ADB report notes Asian SMEs require the necessary funding and support to take part in global supply chains.
Asia’s small and medium-sized enterprises (SMEs) need finance to help them grow into dynamic, internationally-competitive companies, according to a new report from the Asian Development Bank (ADB).
The Asia SME Finance Monitor 2014, which assesses 20 countries in developing Asia, noted that SMEs make up an average of 96 per cent of all registered companies and employ 62 per cent of the workforce. They contribute, however, only 42 per cent of economic output.

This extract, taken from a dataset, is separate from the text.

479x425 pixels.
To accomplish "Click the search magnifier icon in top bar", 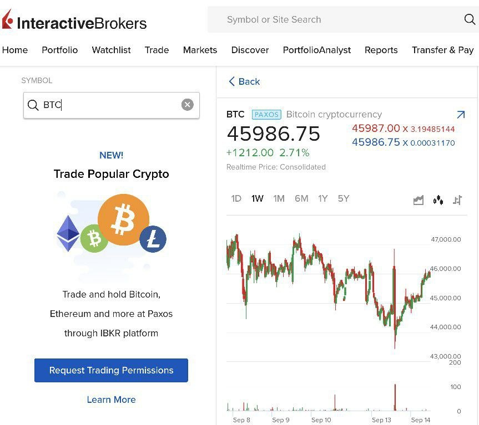I will pos(470,19).
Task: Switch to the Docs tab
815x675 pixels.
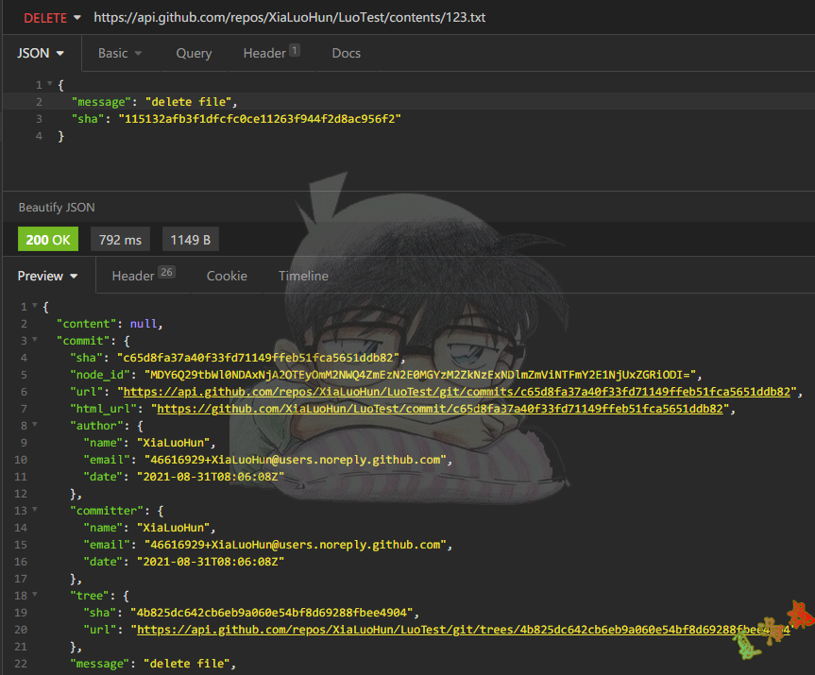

Vietnam had a total 359,794 micro, small, and medium-sized enterprises (MSMEs) as at the end of 2013, accounting for 96.4 per cent of all enterprises in the country. Most of these were privately owned (97.2 per cent) while foreign-invested enterprises accounted for 2.7 per cent and the remainder were State-owned.
“Asia has millions of SMEs but few are able to grow to the point where they can innovate or be part of the global supply chain,” said Mr. Noritaka Akamatsu, Senior Advisor in ADB’s Sustainable Development and Climate Change Department, which authored the report. “To do this they need more growth capital and opportunities to access various financing channels.”
Governments in the region need to assist SMEs become more competitive and able to participate in global value chains. This includes governments making it easier for SMEs to access new financing, such as supply chain finance.